Back in 2017, Hackaday featured an audio reactive LED strip project from [Scott Lawson], that has over the years become an extremely popular choice for the party animals among us. We’re fascinated to read his retrospective analysis of the project, in which he looks at how it works in detail and explains that why for all its success, he’s still not satisfied with it.
Sound-to-light systems have been a staple of electronics for many decades, and have progressed from simple volume-based flashers and sequencers to complex DSP-driven affairs like his project. It’s particularly interesting to be reminded that the problem faced by the designer of such a system involves interfacing with human perception rather than making a pretty light show, and in that context it becomes more important to understand how humans perceive sound and light rather than to simply dump a visualization to the LEDs. We receive an introduction to some of the techniques used in speech recognition, because our brains are optimized to recognize activity in the speech frequency range, and in how humans register light intensity.
For all this sophistication and the impressive results it improves though, he’s not ready to call it complete. Making it work well with all musical genres is a challenge, as is that elusive human foot-tapping factor. He talks about using a neural network trained using accelerometer data from people listening to music, which can only be described as an exciting prospect. We genuinely look forward to seeing future versions of this project. Meanwhile if you’re curious, you can head back to 2017 and see our original coverage.

So he gave up?
I’ve usually been disappointed by automatic music reactive lights, but maybe there is hope for the near future. Has robust tempo detection and on-the-beat prediction become easier in the LLM age? Obviously, the processing would have to be done locally. My iPhone claims to have an “AI chip,” so this “act locally” seems doable.

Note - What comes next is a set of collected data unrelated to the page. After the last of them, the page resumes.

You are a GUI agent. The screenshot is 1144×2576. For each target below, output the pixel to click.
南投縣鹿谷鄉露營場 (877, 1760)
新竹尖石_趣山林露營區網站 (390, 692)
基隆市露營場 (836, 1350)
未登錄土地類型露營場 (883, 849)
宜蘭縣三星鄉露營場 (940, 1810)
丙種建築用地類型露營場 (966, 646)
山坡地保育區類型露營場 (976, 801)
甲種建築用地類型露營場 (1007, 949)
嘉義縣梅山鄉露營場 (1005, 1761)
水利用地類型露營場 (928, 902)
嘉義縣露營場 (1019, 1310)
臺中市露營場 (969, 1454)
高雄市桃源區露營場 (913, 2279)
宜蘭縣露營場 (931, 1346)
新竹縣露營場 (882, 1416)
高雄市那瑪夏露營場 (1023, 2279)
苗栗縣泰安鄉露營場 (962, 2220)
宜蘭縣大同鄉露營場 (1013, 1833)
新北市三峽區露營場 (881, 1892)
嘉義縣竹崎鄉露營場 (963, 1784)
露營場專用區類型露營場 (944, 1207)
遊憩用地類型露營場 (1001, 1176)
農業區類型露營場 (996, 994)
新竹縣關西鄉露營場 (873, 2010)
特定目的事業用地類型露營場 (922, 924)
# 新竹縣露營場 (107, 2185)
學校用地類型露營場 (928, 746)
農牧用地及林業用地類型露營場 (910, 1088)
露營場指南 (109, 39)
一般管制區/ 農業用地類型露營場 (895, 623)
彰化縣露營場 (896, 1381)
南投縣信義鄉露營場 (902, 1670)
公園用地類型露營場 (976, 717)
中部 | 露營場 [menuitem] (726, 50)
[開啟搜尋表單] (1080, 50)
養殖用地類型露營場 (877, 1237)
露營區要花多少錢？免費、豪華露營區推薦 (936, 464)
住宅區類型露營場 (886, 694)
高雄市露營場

I don’t think LLMs are particularly suited for realtime music analysis. A transformer can be trained on audio, but at inference time it like to have the whole song as input. So it might be more useful for pre-generating a light show to go with a song rather than instantly reacting to whatever is currently playing.
But yes, cellphones have gotten good at low-power local sound processing. Think of the “wake word” use case: Your phone is probably locally processing every sound around you right now, listening for someone to say “Ok Google” or “Siri…”
WLED on its own or with LedFX do a pretty good job in the audio reactive LED strip world.